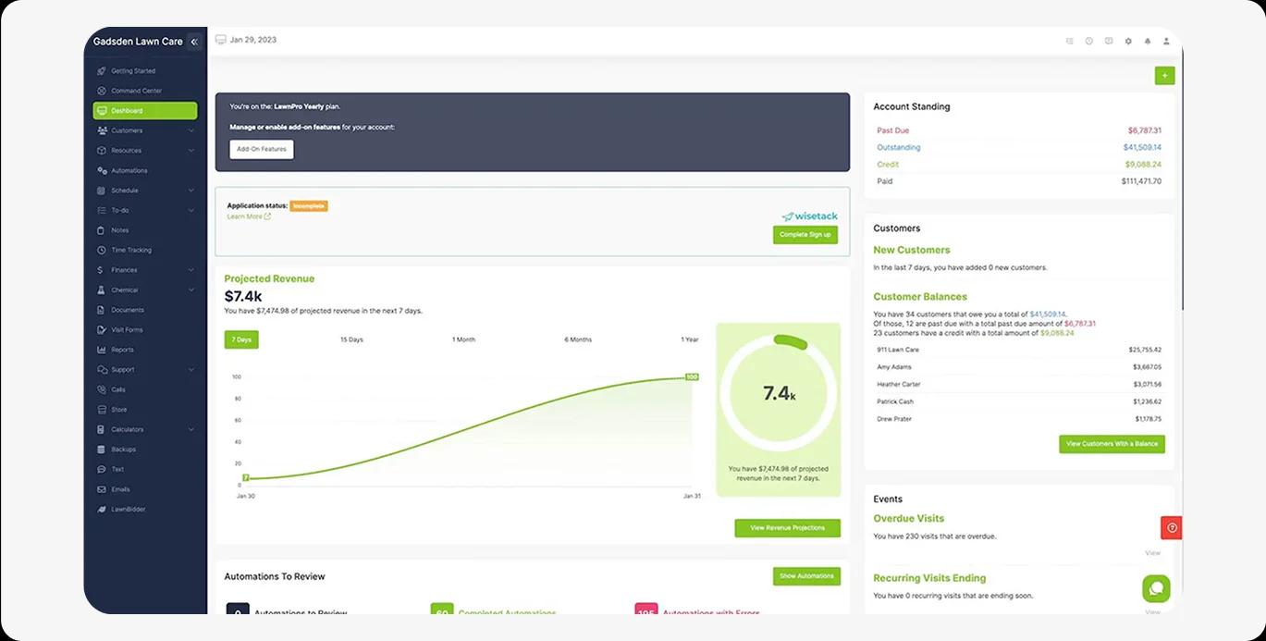Switch projected revenue to 1 Month
1266x641 pixels.
(463, 339)
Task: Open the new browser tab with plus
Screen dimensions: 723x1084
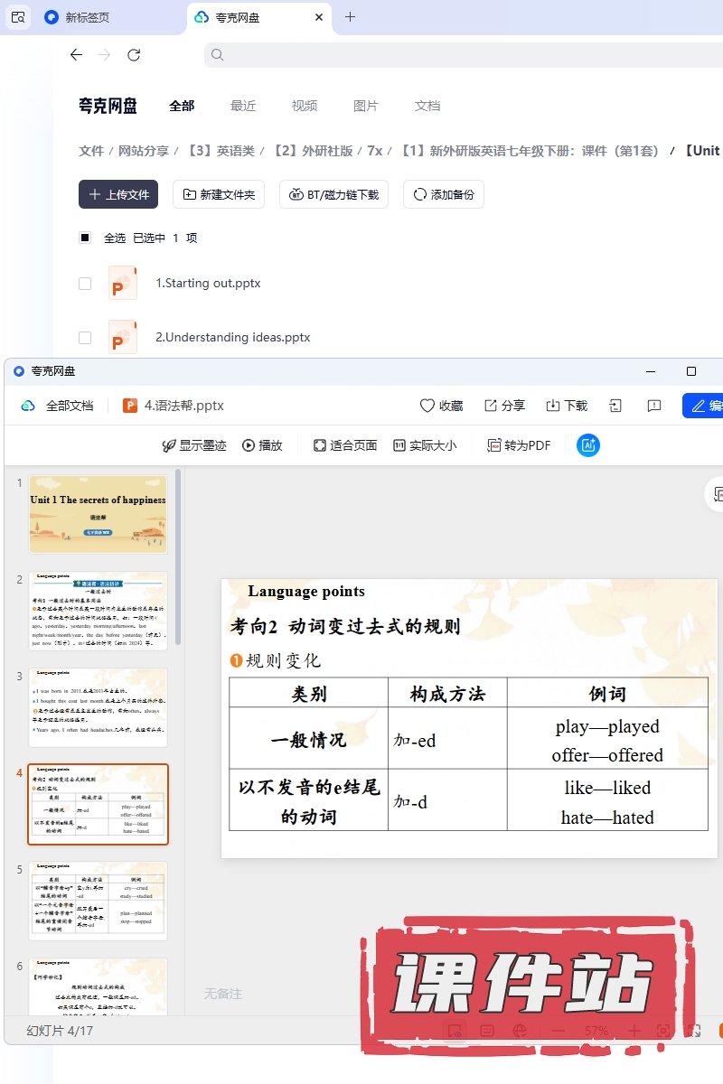Action: [x=351, y=17]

▸ WHAT NEEDS TO BE DONE
Your answer must be an exact copy of the lines above, from the line that contains "Task: Open the new browser tab with plus" through the final line, with no pictures in it.

▸ EXERCISE RESULT
Task: Open the new browser tab with plus
Screen dimensions: 723x1084
Action: [x=351, y=17]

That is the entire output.